(Stored items)
----

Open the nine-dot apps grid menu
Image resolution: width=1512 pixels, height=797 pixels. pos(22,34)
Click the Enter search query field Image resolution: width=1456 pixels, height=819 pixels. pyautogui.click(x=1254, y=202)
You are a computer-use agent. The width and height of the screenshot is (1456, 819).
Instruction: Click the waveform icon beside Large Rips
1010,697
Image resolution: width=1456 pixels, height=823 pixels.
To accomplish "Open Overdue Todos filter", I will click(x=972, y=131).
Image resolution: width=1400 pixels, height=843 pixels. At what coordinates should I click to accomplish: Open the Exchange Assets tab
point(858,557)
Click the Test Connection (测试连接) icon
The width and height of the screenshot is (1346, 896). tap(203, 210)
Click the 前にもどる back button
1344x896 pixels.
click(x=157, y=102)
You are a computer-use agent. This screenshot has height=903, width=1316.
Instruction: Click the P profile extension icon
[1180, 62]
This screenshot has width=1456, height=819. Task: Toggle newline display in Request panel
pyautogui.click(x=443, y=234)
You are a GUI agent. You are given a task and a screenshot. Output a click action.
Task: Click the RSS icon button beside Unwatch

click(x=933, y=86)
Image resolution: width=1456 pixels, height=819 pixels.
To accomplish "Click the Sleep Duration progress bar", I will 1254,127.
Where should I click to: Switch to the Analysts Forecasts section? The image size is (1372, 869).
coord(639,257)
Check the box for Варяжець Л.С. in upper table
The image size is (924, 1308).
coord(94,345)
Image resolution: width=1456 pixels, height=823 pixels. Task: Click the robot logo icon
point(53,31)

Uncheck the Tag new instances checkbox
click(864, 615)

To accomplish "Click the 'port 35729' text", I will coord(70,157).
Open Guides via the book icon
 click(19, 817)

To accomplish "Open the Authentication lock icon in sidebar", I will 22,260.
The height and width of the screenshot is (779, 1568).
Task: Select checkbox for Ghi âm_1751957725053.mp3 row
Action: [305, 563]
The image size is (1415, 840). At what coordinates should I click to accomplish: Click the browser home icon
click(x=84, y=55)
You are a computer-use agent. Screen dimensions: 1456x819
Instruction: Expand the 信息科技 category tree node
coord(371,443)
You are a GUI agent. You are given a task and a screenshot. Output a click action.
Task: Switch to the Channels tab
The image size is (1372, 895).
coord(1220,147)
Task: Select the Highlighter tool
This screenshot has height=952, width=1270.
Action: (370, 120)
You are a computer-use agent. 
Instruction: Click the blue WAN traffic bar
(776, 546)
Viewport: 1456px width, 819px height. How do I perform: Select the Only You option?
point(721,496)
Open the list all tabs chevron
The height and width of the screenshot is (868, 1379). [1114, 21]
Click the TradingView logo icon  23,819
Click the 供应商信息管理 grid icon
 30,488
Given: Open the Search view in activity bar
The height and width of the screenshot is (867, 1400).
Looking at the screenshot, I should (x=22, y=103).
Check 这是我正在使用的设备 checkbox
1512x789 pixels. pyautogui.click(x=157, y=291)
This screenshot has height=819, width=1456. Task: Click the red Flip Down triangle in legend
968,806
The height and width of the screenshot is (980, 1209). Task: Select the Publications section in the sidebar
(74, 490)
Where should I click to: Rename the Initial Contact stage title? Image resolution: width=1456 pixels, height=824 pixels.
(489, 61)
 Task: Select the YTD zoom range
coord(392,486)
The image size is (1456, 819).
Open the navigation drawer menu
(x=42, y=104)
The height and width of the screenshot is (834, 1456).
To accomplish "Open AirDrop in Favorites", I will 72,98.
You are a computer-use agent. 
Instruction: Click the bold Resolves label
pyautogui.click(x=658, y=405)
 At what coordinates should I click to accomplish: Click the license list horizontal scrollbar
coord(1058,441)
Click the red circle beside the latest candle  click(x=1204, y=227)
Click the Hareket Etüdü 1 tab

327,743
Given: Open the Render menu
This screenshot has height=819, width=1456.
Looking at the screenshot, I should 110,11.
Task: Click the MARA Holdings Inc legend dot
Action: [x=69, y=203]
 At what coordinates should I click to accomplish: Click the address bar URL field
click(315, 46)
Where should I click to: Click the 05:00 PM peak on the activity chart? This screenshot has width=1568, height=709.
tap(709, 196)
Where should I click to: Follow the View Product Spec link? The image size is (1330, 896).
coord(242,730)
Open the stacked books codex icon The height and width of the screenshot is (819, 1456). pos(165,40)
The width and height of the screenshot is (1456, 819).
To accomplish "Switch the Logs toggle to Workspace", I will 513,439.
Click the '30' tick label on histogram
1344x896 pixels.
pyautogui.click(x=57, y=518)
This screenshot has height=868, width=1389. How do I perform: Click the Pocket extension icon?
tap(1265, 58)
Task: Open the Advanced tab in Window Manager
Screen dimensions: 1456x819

----

* PROBLEM REQUIREMENTS
Find every line of the data that includes the string "dimensions". Copy each of those lines.

* SOLUTION
You are a computer-use agent. Screen dimensions: 1456x819
Screen dimensions: 1456x819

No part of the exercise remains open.